=== Data under study ===

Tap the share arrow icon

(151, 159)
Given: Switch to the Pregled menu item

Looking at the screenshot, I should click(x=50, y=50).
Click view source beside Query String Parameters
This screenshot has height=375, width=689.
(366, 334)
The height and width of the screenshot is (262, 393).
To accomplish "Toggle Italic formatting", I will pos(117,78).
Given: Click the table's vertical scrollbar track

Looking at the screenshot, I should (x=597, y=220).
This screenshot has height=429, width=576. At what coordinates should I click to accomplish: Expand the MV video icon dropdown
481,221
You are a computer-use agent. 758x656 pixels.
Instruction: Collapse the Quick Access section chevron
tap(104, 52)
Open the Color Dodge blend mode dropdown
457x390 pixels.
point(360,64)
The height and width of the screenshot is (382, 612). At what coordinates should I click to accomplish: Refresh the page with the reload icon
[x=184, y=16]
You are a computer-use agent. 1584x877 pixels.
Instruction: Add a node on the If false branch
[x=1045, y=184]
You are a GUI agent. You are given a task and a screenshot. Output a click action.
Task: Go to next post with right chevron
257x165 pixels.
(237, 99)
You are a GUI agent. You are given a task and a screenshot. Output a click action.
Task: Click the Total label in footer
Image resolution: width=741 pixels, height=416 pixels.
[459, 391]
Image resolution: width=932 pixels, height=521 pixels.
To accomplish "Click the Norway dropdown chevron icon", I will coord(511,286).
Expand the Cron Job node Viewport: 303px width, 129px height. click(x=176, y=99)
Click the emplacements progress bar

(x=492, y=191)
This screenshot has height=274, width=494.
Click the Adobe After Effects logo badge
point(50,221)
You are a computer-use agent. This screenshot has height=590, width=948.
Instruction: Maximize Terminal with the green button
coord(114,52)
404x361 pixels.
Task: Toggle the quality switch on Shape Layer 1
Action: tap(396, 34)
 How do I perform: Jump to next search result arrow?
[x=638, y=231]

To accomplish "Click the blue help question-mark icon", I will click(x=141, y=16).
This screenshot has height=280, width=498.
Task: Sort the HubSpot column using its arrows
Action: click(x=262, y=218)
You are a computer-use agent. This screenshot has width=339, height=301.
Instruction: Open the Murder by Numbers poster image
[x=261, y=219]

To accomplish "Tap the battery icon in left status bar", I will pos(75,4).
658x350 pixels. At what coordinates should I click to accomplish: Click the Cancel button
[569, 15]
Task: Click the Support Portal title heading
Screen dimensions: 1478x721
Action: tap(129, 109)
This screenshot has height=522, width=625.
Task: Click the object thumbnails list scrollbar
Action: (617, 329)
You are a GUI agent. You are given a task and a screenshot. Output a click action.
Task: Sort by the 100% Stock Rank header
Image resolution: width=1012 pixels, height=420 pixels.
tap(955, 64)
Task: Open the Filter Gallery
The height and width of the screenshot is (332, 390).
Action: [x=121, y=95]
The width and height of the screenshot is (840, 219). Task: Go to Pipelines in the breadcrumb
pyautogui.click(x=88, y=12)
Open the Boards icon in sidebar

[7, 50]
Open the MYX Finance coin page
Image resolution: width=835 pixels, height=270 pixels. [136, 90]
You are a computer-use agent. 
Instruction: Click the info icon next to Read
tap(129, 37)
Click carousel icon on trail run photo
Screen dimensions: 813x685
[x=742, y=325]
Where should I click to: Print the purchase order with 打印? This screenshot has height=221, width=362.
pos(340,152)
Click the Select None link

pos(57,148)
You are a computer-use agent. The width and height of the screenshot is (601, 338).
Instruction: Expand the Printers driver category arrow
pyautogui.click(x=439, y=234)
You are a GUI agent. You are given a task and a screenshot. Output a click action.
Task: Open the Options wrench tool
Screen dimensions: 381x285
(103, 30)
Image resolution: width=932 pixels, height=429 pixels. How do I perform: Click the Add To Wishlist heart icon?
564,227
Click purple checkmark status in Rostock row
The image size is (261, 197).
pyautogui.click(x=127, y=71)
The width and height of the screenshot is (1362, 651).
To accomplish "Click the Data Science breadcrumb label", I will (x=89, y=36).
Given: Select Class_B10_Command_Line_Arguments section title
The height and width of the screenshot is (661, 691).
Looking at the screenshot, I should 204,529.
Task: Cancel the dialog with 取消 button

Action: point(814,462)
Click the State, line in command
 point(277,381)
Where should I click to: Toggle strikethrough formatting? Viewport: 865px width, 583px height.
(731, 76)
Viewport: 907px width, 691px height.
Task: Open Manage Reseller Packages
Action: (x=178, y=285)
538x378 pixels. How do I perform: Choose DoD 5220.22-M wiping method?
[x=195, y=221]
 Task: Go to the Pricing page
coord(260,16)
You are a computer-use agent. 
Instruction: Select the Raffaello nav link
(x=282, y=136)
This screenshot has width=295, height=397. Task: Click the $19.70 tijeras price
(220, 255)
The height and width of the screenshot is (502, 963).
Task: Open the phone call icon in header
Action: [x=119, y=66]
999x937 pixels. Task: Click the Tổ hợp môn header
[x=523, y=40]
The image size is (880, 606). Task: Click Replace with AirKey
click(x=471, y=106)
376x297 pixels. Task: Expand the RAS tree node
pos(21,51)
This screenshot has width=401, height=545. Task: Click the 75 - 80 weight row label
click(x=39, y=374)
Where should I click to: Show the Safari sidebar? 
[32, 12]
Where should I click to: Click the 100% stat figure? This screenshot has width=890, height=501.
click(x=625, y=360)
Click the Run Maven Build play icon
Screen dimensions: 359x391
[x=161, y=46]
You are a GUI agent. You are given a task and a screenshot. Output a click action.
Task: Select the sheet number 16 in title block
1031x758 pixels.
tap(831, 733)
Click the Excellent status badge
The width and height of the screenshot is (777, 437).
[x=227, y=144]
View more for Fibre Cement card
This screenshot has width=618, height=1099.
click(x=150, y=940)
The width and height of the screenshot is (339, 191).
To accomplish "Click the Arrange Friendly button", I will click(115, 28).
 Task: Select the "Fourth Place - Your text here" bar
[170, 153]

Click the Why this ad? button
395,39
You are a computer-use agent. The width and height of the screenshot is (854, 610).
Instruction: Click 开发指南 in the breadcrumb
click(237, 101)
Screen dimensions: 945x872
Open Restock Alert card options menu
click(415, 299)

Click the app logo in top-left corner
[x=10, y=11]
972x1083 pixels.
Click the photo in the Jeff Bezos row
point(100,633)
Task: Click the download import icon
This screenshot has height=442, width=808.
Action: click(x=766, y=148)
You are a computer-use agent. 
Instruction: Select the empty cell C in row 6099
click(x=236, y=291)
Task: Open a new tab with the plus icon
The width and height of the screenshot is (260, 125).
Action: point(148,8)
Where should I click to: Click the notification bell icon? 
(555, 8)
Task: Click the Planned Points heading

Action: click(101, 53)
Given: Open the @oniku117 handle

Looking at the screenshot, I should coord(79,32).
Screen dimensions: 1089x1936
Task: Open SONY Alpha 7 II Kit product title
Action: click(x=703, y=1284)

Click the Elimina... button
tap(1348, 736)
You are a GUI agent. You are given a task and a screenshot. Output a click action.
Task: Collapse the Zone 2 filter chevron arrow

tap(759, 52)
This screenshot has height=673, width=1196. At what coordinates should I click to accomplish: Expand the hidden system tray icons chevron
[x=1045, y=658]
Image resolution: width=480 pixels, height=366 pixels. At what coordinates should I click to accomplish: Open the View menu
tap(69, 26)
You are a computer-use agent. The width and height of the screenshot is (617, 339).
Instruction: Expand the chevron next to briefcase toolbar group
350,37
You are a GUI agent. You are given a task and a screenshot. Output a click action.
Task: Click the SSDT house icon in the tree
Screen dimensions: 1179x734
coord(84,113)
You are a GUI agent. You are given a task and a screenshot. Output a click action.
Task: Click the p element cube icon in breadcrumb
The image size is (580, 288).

===

| Work order |
Begin with the line above that has "1031x758 pixels." and continue through the line that has "The width and height of the screenshot is (339, 191).", setting each one down exactly. Stop there.

| Answer to the exercise |
1031x758 pixels.
tap(831, 733)
Click the Excellent status badge
The width and height of the screenshot is (777, 437).
[x=227, y=144]
View more for Fibre Cement card
This screenshot has width=618, height=1099.
click(x=150, y=940)
The width and height of the screenshot is (339, 191).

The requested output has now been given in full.